+++ EXCERTO DA FONTE +++

A massa de mais-valia engendrada por um capital de uma dada grandeza é o produto de dois factores: a taxa de mais-valia e o número de operários, ocupados a uma dada taxa. Depende, portanto, se for dada a taxa de mais-valia, do número dado de operários; de maneira geral, depende da proporção formada pela grandeza do capital variável e pela taxa da mais-valia! Ora viu-se que, em média, as mesmas causas que aumentam a taxa da mais-valia relativa fazem baixar a quantidade de força de trabalho empregada. Mas é claro que haverá aumento ou diminuição, consoante a relação em que se realizar este movimento antagónico e que a tendência para fazer baixar a taxa de lucro é notavelmente enfraquecida pela subida da taxa da mais-valia absoluta, proveniente do prolongamento do dia de trabalho.
Já vimos no estudo da taxa de lucro que, em geral, à baixa da taxa corresponde, pelo facto do aumento da quantidade de capital total empregado, o aumento da massa de lucro. Considerando o conjunto do capital variável da sociedade, a mais-valia que ele produz é igual ao lucro produzido. Paralelamente à massa absoluta, a taxa da mais-valia aumentou igualmente; a primeira, porque aumentou a massa de força de trabalho utilizada pela sociedade, a segunda porque aumentou o grau de exploração deste trabalho. Mas, com referência a um capital de uma dada grandeza, por exemplo 100, a taxa da mais-valia pode elevar-se, ao passo que, em média, baixa a sua massa; e isto porque a taxa é determinada pela proporção em que é posta em valor a fracção variável do capital, enquanto a massa é determinada pela grandeza relativa do capital variável, proporcionalmente ao capital total.
A subida da taxa da mais-valia – produzida em circunstâncias em que não se dá, como já indicámos, aumento relativo ou absoluto do capital constante com relação ao capital variável – é um dos factores determinantes da massa da mais-valia e, por isso, da taxa de lucro. Isto não suprime a lei geral. Mas tem como resultado constituir uma tendência, isto é, uma lei cuja realização foi detida, afrouxada, enfraquecida, por causas que a emperram. Como as mesmas causas que elevam a taxa da mais-valia – o prolongamento do tempo de trabalho é um resultado da grande indústria – tendem a reduzir a força de trabalho empregada por um dado capital, tendem ao mesmo tempo a diminuir a taxa do lucro e a afrouxar o movimento desta baixa.
Se for imposto a um operário o trabalho que racionalmente exigiria dois operários e se este facto se produzir em tais condições que este operário único tem de substituir três, claramente que ele produz sobretrabalho correspondente a dois ou três operários e a taxa da mais-valia aumenta proporcionalmente. Mas como não foi preciso esses operários, um só não fornece tanto como eles e assim a massa de mais-valia tem de baixar; baixa esta que é porém compensada ou limitada pela subida da taxa de mais-valia. Se toda a população proletária fosse ocupada a esta nova taxa de mais-valia, a massa de mais-valia aumentaria, embora a população permanecesse a mesma; com mais fortes razões, se a população aumentar. E, embora este facto se alie a uma diminuição relativa do número de operários com relação à grandeza do capital total, esta diminuição será atenuada pelo acréscimo da taxa de mais-valia.

+++ EXTRATO DE DADOS +++

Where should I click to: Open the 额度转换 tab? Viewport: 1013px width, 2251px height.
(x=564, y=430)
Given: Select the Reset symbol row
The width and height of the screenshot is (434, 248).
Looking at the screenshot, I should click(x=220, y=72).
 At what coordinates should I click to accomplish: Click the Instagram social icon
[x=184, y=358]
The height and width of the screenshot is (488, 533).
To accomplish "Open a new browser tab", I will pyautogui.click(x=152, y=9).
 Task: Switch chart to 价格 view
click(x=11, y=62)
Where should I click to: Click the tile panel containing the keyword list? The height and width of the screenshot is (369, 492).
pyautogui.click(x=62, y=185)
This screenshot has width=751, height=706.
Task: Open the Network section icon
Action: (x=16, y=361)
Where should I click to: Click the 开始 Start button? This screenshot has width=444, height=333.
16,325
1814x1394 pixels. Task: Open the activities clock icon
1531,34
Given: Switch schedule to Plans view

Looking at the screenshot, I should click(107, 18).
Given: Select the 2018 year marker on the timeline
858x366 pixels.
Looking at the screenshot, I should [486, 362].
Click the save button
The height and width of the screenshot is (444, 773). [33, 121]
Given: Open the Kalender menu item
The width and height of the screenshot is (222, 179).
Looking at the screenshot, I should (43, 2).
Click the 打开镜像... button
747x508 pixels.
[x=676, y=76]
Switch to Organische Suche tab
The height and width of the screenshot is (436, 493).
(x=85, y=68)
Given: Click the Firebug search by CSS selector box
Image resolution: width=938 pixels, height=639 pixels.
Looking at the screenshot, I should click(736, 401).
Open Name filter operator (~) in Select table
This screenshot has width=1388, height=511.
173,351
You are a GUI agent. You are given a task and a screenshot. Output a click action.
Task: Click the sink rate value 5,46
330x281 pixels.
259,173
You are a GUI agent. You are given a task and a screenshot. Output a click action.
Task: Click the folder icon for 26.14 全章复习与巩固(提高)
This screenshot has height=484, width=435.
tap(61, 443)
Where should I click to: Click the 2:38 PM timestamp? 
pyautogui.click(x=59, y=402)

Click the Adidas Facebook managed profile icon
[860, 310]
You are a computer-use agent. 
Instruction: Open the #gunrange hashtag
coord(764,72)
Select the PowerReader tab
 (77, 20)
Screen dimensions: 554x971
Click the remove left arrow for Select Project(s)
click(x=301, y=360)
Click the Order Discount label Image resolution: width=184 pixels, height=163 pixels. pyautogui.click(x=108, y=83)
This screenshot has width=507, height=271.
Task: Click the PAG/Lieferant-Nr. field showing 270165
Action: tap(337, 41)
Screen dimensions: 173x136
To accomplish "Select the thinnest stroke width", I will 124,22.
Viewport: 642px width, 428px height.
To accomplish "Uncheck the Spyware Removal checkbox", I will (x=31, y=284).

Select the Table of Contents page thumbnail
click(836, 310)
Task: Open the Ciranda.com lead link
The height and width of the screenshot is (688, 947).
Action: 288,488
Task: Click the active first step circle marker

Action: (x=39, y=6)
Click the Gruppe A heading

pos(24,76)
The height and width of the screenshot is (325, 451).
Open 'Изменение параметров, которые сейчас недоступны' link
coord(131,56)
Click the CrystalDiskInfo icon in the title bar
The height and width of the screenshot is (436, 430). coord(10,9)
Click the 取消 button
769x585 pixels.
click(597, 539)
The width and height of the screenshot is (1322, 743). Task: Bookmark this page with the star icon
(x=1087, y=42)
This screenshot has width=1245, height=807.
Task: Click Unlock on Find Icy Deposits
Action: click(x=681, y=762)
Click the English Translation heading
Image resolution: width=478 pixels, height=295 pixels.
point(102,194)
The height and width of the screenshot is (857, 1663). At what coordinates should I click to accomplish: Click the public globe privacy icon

+++

CONJUNTO DE TAREFAS
1) Diga se cada afirmação concorda com o excerto sobre a taxa de mais-valia. Responda sim ou não e cite as palavras decisivas do excerto: (a) a subida da taxa da mais-valia absoluta, que resulta do prolongamento do dia de trabalho, enfraquece a tendência para a baixa da taxa de lucro; (b) a subida da taxa da mais-valia suprime a lei geral; (c) um operário que substitui três fornece tanto como eles.
2) Retome, por favor, o excerto sobre a taxa de mais-valia, começando depois da sua última frase.

RESULTADOS POR ORDEM
1)
(a) Sim: «a tendência para fazer baixar a taxa de lucro é notavelmente enfraquecida pela subida da taxa da mais-valia absoluta, proveniente do prolongamento do dia de trabalho»
(b) Não: «Isto não suprime a lei geral.»
(c) Não: «um só não fornece tanto como eles»

2)
Antes de terminar este ponto, é oportuno sublinhar mais uma vez que, para um capital de uma dada grandeza, a taxa de mais-valia pode elevar-se embora a massa baixe, e inversamente. A massa de mais-valia é igual à taxa multiplicada pelo número de operários; a taxa nunca é calculada sobre o capital total, mas apenas sobre o capital variável e calcula-se realmente por dia de trabalho. Pelo contrário, para um valor-capital de uma dada grandeza, a taxa de lucro nunca pode subir ou baixar sem que suba ou baixe também a massa da mais-valia.


II – Redução do salário abaixo do seu valor
Só mencionamos este facto empiricamente porque nada tem a ver com a análise geral do capital; faz parte do estudo da concorrência que não tratamos agora. É todavia uma das causas mais importantes que entravam a tendência para a baixa da taxa de lucro.


III – Baixa de preço dos elementos do capital constante
Tem aqui lugar tudo o que se disse na 1.ª secção deste volume sobre as causas que aumentam a taxa de lucro, permanecendo a taxa de mais-valia constante ou independente daquela, sobretudo o facto de o valor do capital constante não aumentar na mesma proporção que o seu volume material. A quantidade de algodão que trata um operário de fiação numa fábrica moderna aumentou numa proporção colossal com relação à que trataria um operário antigo. Mas o valor do algodão não aumentou na mesma proporção da sua massa. O mesmo se pode dizer sobre máquinas e outro capital fixo.
Em resumo, a mesma evolução, que faz aumentar a massa do capital constante com relação ao capital variável, faz baixar o valor dos seus elementos devido ao acréscimo da produtividade do trabalho, e impede assim que o valor do capital constante, que no entanto aumenta sem cessar, aumente na mesma proporção que o seu volume material (isto é, que o volume material dos meios de produção postos em acção pela mesma quantidade da força de trabalho). Num ou noutro caso, a massa dos elementos do capital constante pode até aumentar, ao passo que o seu valor permanece imutável ou até mesmo baixa.


IV – Depreciação do capital existente
A depreciação do capital existente (isto é, dos seus elementos materiais), que resulta do desenvolvimento industrial, liga-se ao que precede. É também uma das causas constantes que entravam a baixa da taxa de lucro, embora seja em certos casos susceptível de reduzir a massa de lucro pela redução da massa do capital produtivo de lucro. Também aqui se vê que as mesmas causas, que engendram a tendência para a baixa da taxa de lucro, moderam igualmente a realização desta tendência.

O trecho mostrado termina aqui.